**DIRECTION**
Rewrite the rows from the line with "This screenshot has height=641, width=1080." to the line with "Looking at the", replacing "status bar" with "bottom toolbar" and leaving everything else unchanged. Omit the pictures from your answer.

**DATA LISTING**
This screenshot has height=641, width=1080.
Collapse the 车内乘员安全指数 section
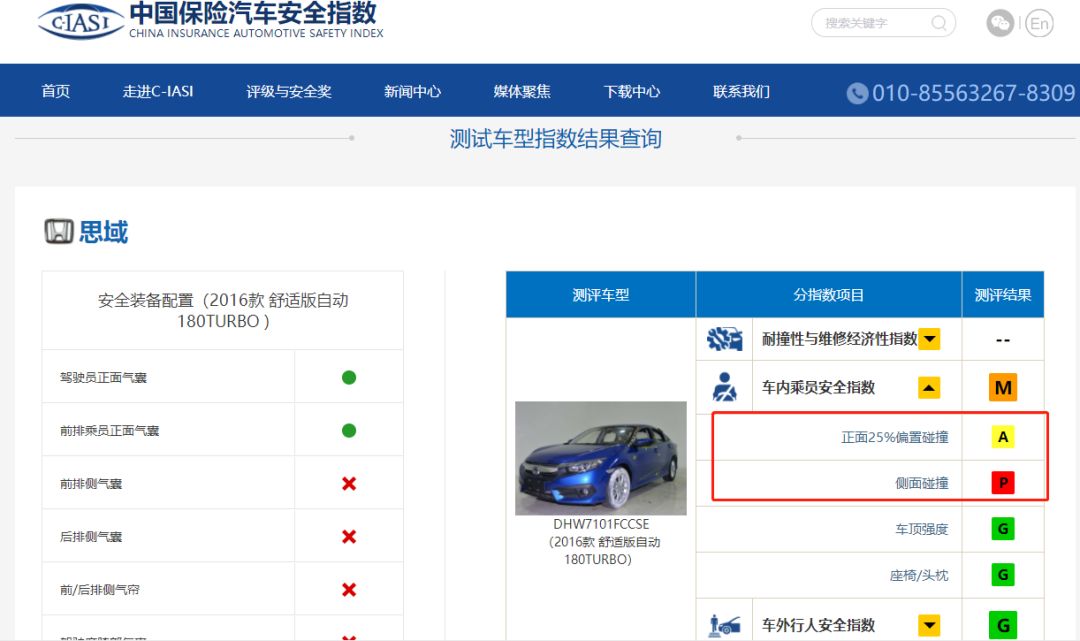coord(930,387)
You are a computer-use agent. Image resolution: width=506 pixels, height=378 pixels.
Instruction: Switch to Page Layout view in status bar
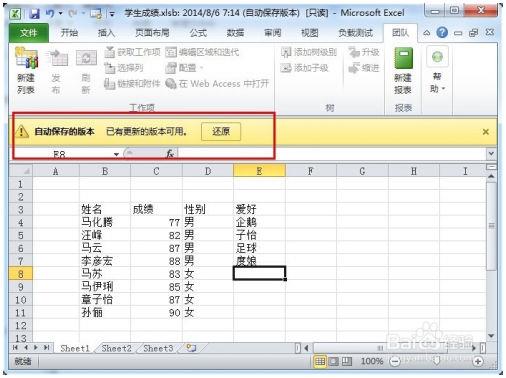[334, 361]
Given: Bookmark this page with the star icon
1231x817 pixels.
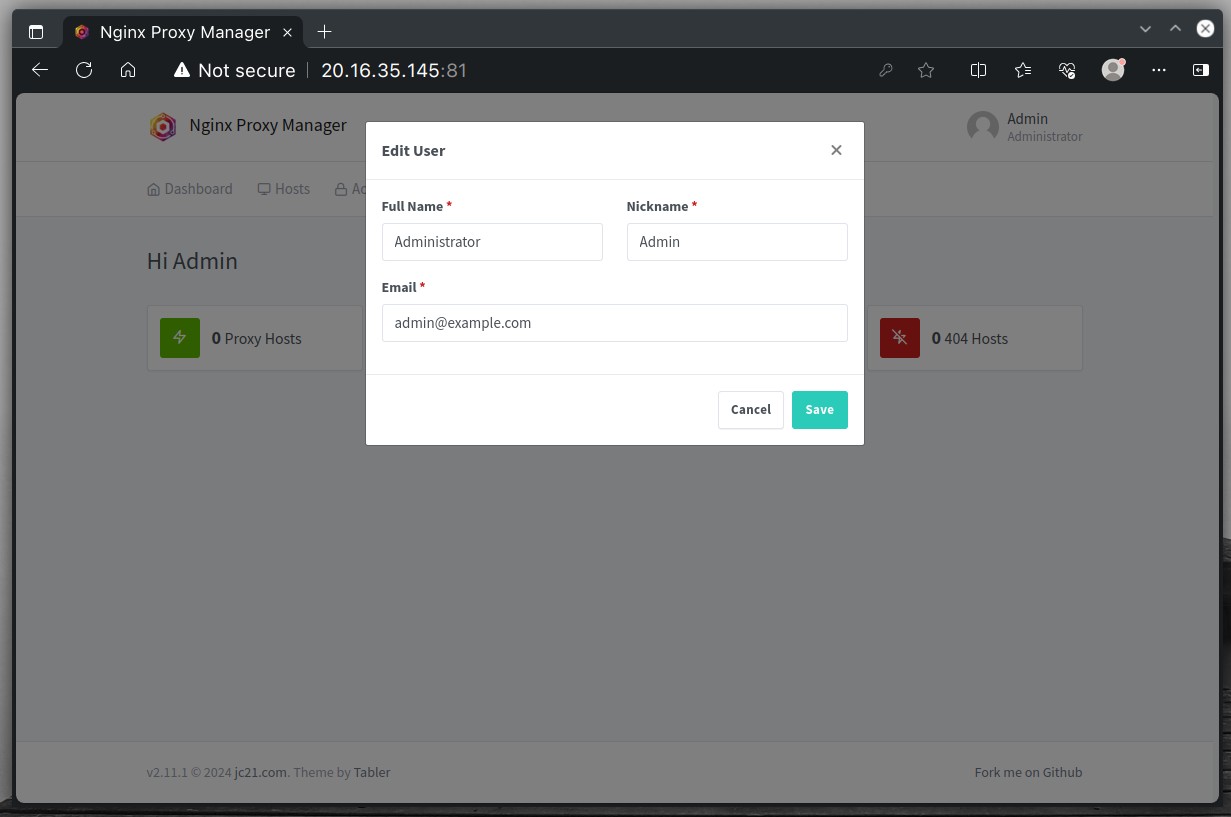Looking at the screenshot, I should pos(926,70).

---

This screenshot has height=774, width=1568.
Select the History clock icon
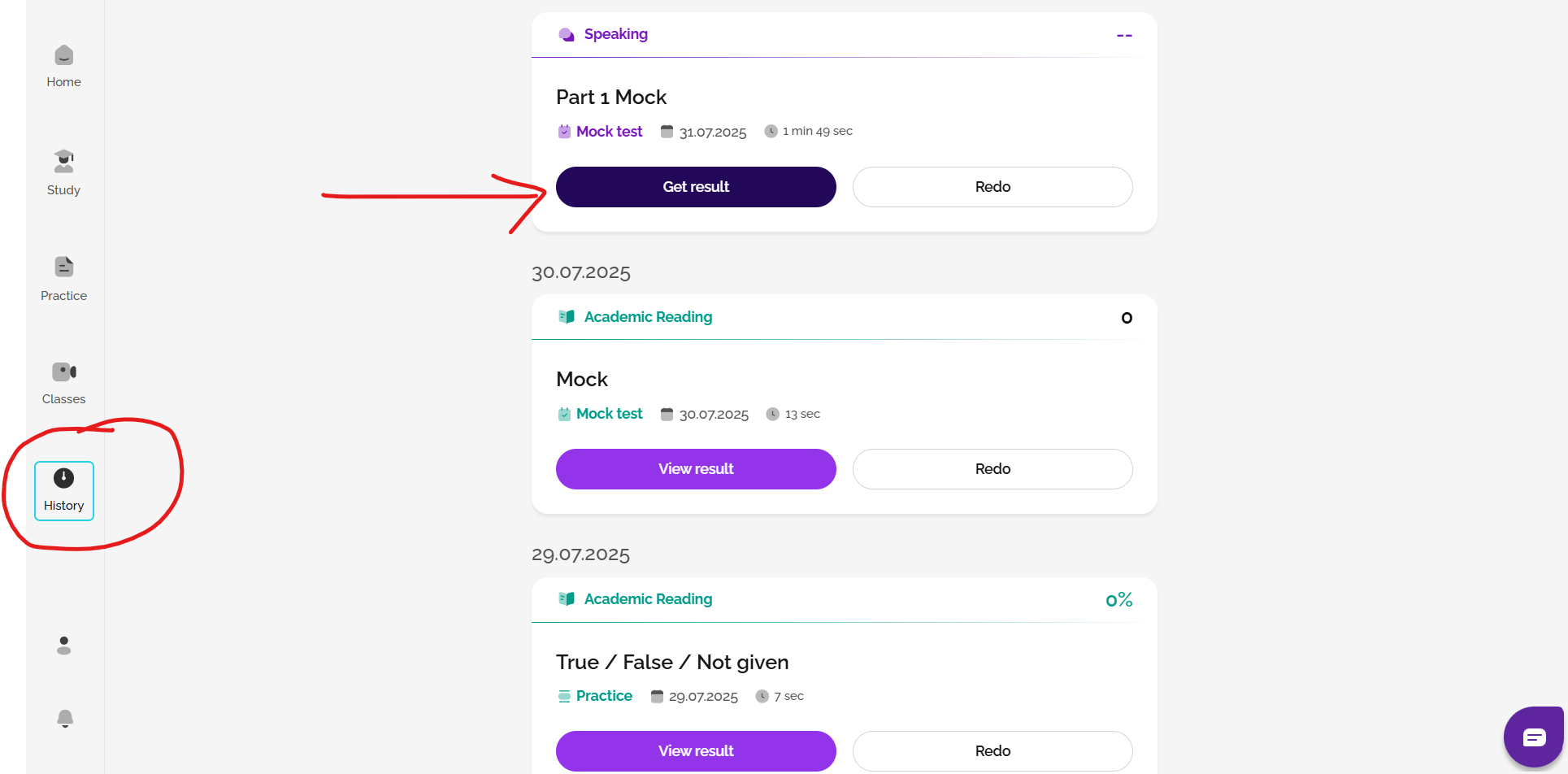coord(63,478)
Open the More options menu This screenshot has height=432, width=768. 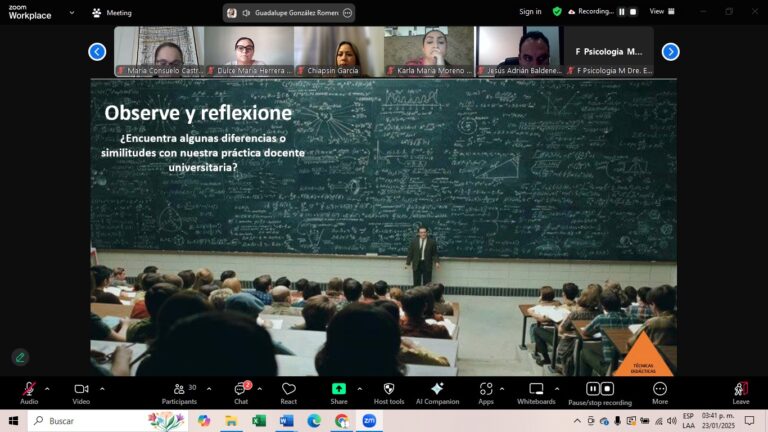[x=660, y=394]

**OUTPUT**
This screenshot has height=641, width=1080.
Collapse the 车内乘员安全指数 section
coord(930,387)
You are a computer-use agent. Image resolution: width=506 pixels, height=378 pixels.
Instruction: Switch to Page Layout view in bottom toolbar
[334, 361]
Given: Bookmark this page with the star icon
1231x817 pixels.
Looking at the screenshot, I should pos(926,70).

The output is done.